Thank you for heeding the call of service, Brother Joseph!

January 19, 2014

Lord, show me where my obedience falls short of your plans for me.  Teach me to trust in you completely (the Word among us, January 2014, p. 40).

January 26, 2014

“Spiritual joy arises from purity of the heart and perseverance in prayer” (St. Francis of Assisi).

May 1, 2014

In response to Father Larry’s reflection today, Steven wrote the following:

Fr. Larry,

Deli and I were there at the Center April 9 and 10 for the Wednesday healing service and Thursday Day of Reflection.  As always, we were captured emotionally and spiritually by the serenity that abides in the Center.  We also met some of the most beautiful people there, including Sidney, a young man physically challenged by an auto accident when he was a baby, but whose outlook is positive and faith-based.  It was particularly nice to finally meet Mary Comfort in person— a perfect name for someone in her position, as I am sure you are aware.  She has always been so kind and helpful in providing Deli with relic badges for us to provide to others who need intercession and spiritual uplift.

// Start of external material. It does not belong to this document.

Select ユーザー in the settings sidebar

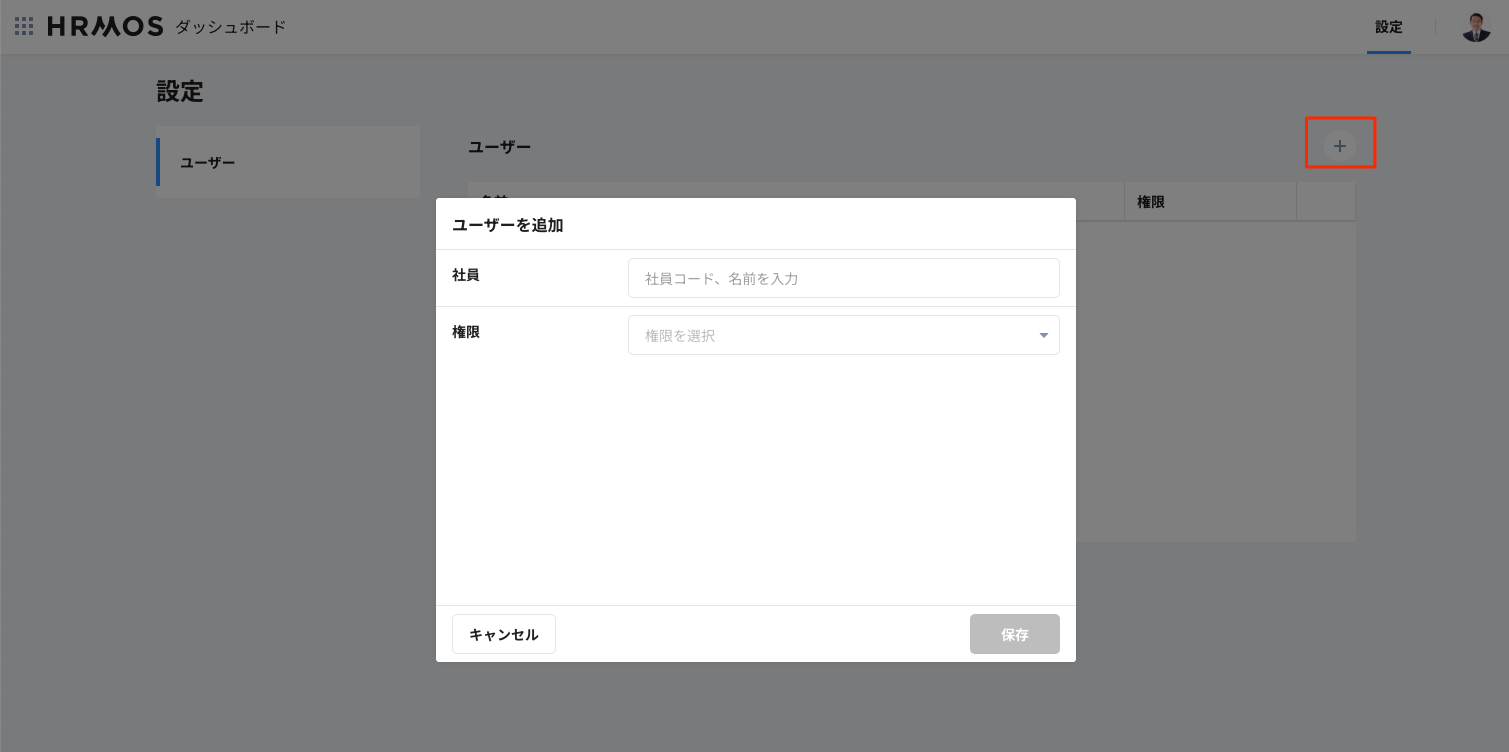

Thank you for your description of the events in St. Peter’s Square last Saturday.  Your tale brought the event to life for me.  I had the opportunity to be present at a General Audience with John Paul II in 2001— I still have my invitation, now framed and hung in our home.  I wear a replica of the crucifix fixed atop his ferula (that I obtained at the Vatican), and it now reminds me that I have been privileged to hear a Saint speak.  Truly you are blessed to have shaken hands with His Holiness and conversed directly with him.

May God bless you and the staff at the Center; all of the Friars and Brothers; Capuchins throughout the world, both ordained and seminarian (especially Joseph Taylor); and the faithful who ask, seek, and knock.

Vivat Jesus!

Steve Lanoux
Solanus Casey Guild life member

May 24, 2014

This photo is from the letter received from Brother John Celichowski with the Province of St. Joseph of the Capuchin Order.  (Brother Joseph is on the right.)


May 29, 2014

Oh, my gosh!  Great news!!!

Father Larry’s reflection, “New Capuchin,” arrived this morning.

Fr. Larry gave classes recently to the 21 Capuchin Novices from the US at the Novitiate in California.  Among them is Br. Joseph Taylor who, for several months, worked as our weekend assistant at the Solanus Casey Center.  His sister Jessica is one of our receptionists. Brother Joseph will finish his Novitiate and make his first vows as a Capuchin in July.  Keep him and all the Novices in your prayers as well as praying for more Capuchin Vocations!

Joseph, we’re so over-the-moon happy for you and your family!

June 1, 2014

Where there is charity and wisdom, there is neither fear nor ignorance.  Where there is patience and humility, there is neither anger nor vexation.  Where there is poverty and joy, there is neither greed nor avarice.  Where there is peace and meditation, there is neither anxiety nor doubt (St. Francis of Assisi).

October 4, 2014

Every day Jesus humbles himself just as he did when he came from his heavenly throne into the Virgin’s womb; every day he comes to us and lets us see him in abjection when he descends from the bosom of the Father into the hands of the priest at the altar (St. Francis of Assisi).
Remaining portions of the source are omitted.